### What is needed:
Copy all of the data below word for word, leaving out the pictures.

[Word and element location data]
-- -- --

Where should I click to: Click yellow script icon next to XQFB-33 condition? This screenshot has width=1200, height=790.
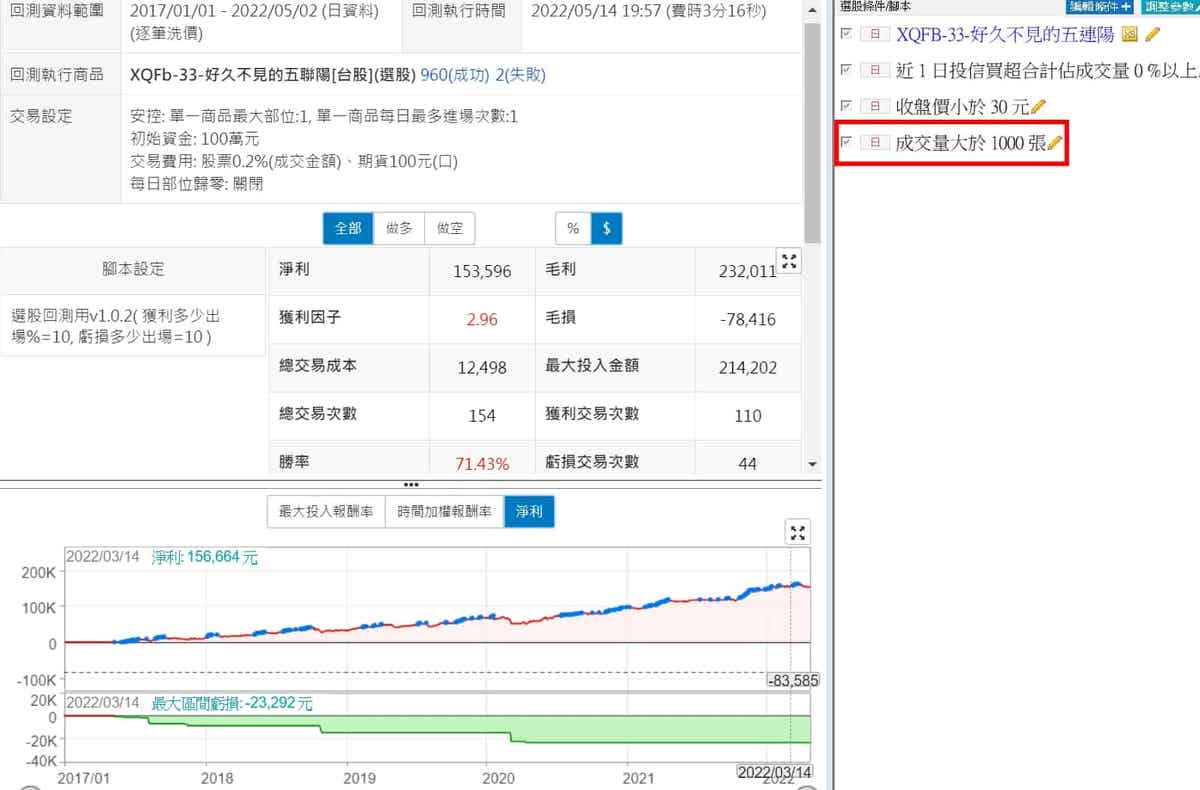pyautogui.click(x=1130, y=34)
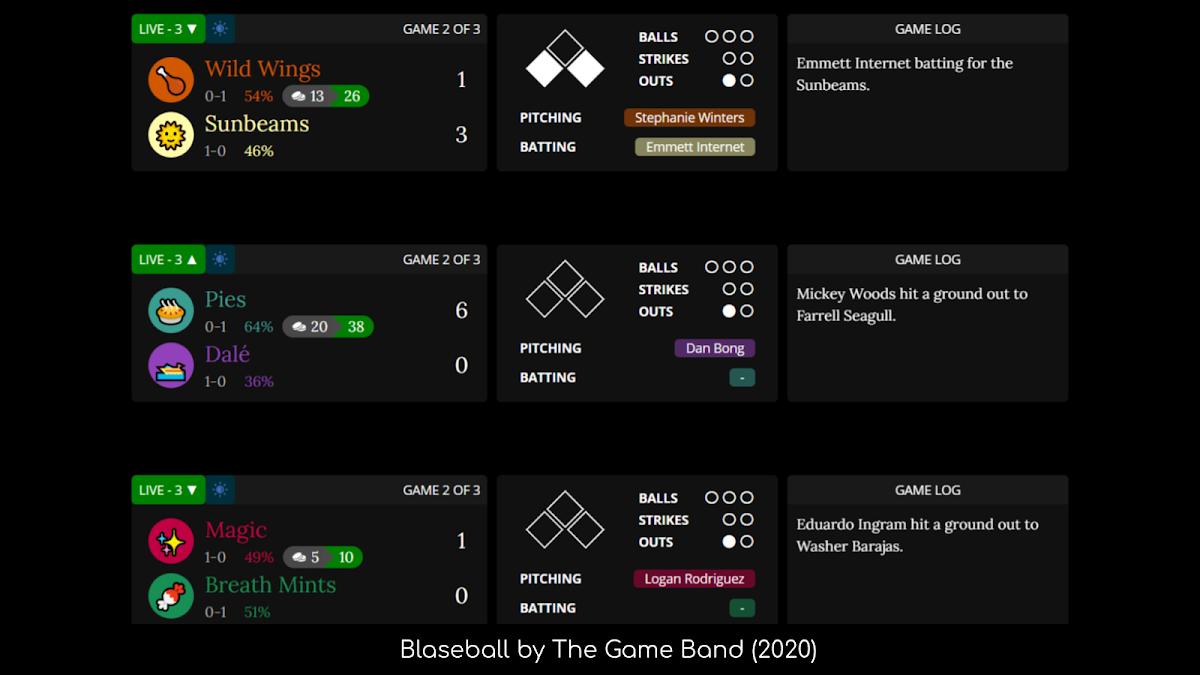Open pitcher Dan Bong's player tag
Screen dimensions: 1200x675
715,348
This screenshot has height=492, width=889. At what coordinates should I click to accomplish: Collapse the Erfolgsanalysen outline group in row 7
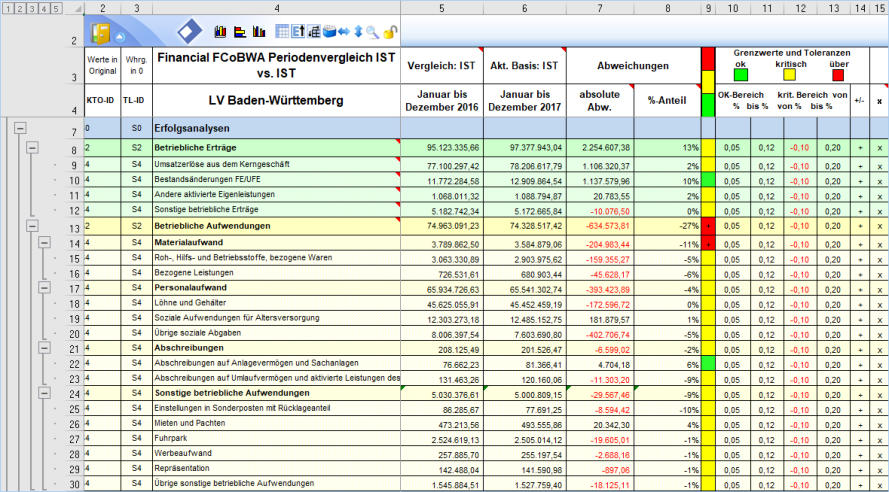tap(18, 129)
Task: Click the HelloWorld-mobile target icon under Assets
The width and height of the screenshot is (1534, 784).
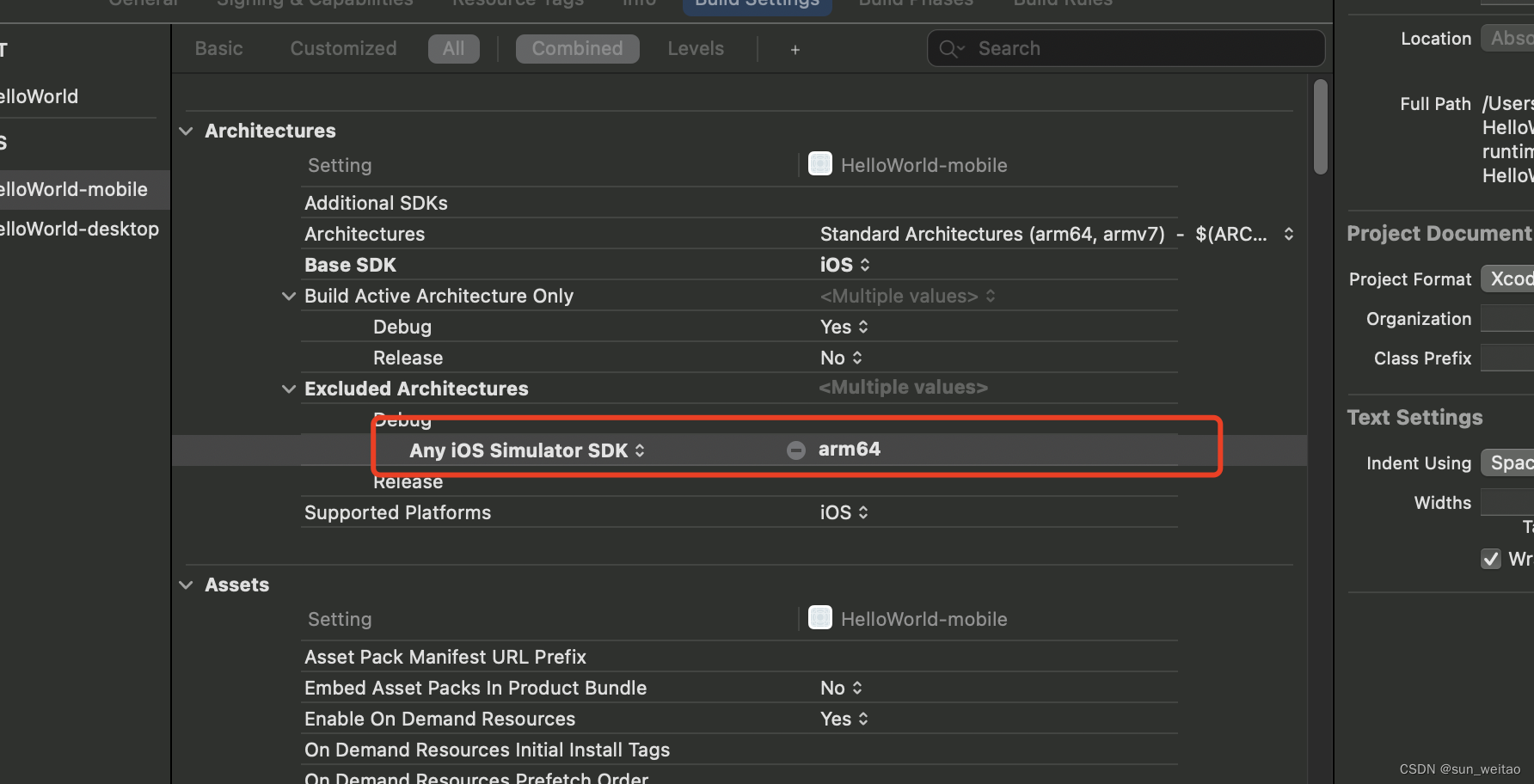Action: click(819, 617)
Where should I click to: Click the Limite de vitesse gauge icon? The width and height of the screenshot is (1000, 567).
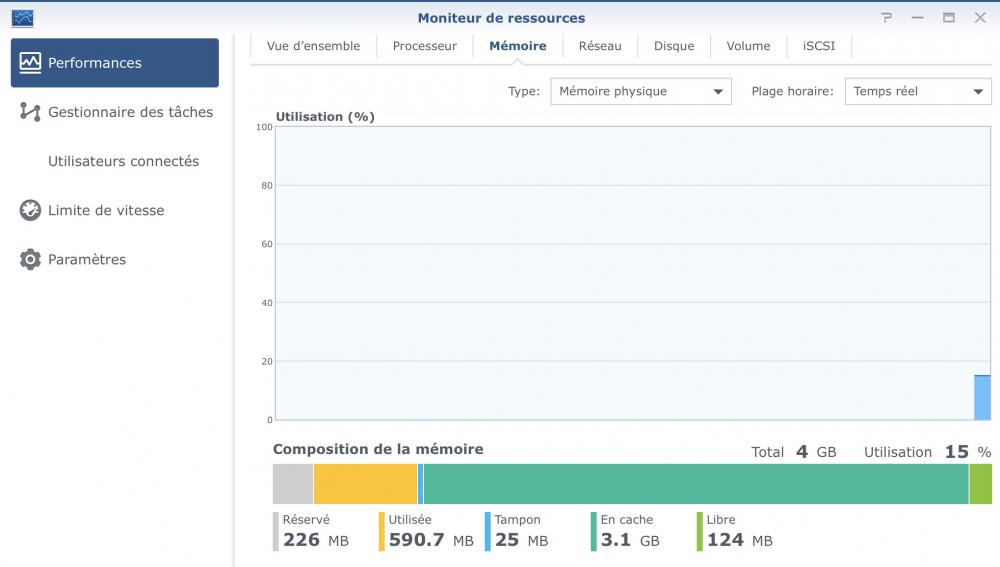[x=30, y=211]
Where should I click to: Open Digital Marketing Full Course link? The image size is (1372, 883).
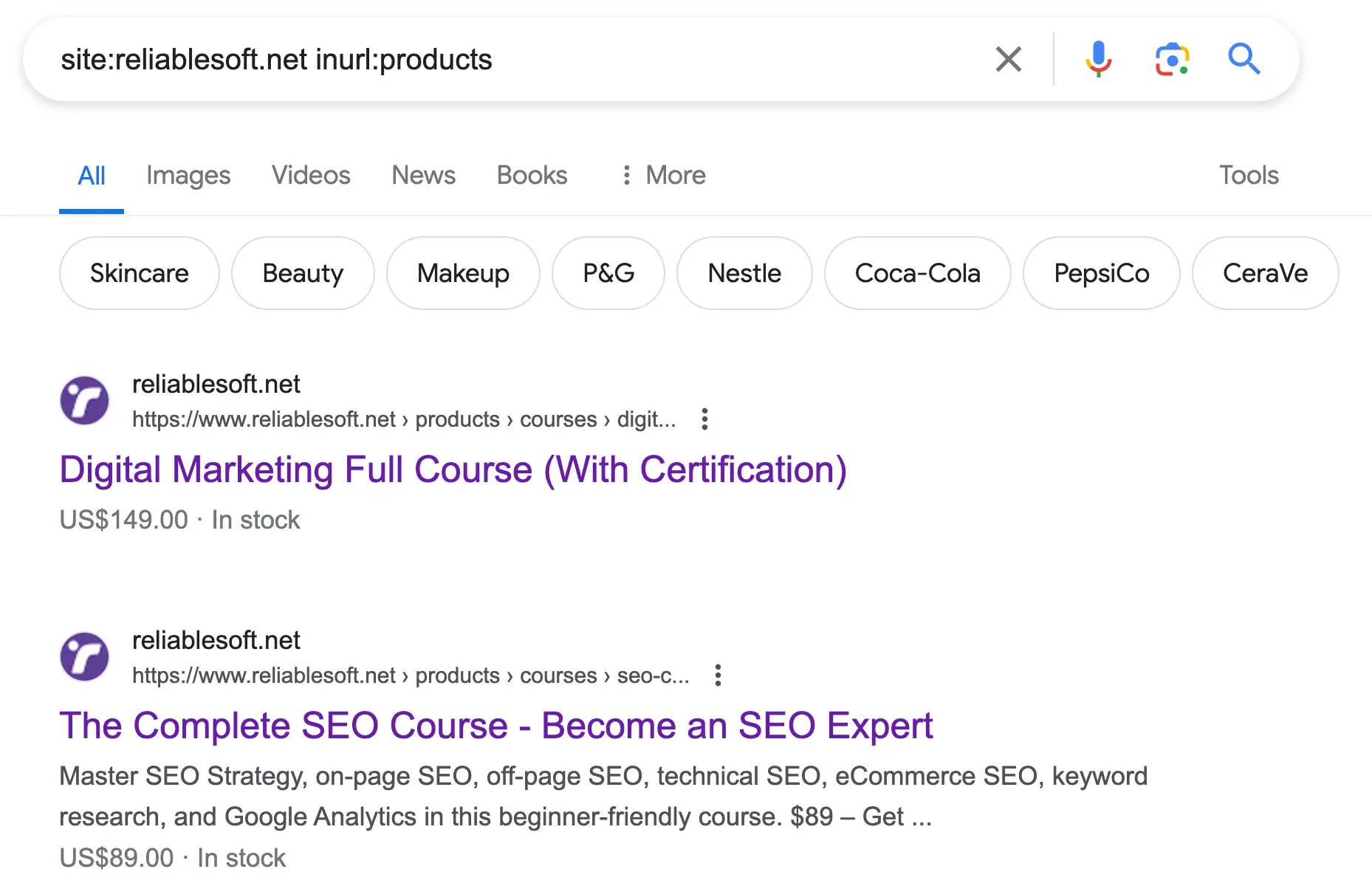[x=453, y=470]
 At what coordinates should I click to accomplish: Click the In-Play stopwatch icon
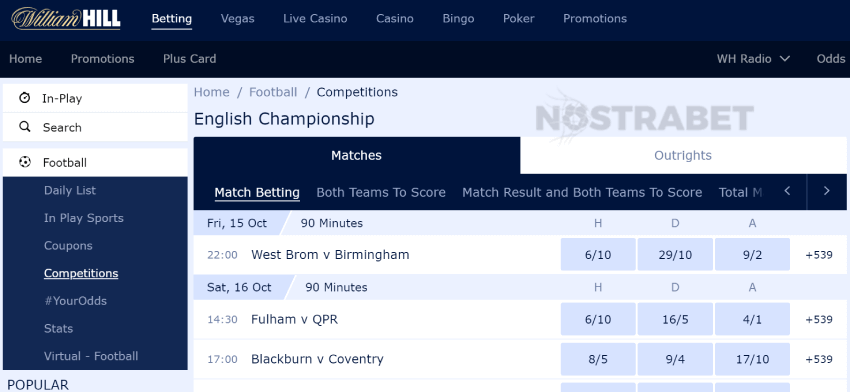pos(24,98)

-- -- --

### Task response:
Where should I click to: Click yellow script icon next to XQFB-33 condition? This screenshot has width=1200, height=790.
pyautogui.click(x=1130, y=34)
Open pitcher Dan Bong's player tag
Screen dimensions: 1200x675
715,348
This screenshot has height=492, width=889. At what coordinates should I click to accomplish: Collapse the Erfolgsanalysen outline group in row 7
tap(18, 129)
Task: Click the HelloWorld-mobile target icon under Assets
The width and height of the screenshot is (1534, 784).
Action: click(819, 617)
Where should I click to: Click the Limite de vitesse gauge icon? The width and height of the screenshot is (1000, 567).
[x=30, y=211]
Where should I click to: Open Digital Marketing Full Course link? The image size is (1372, 883).
[x=453, y=470]
 At what coordinates should I click to accomplish: Click the In-Play stopwatch icon
pos(24,98)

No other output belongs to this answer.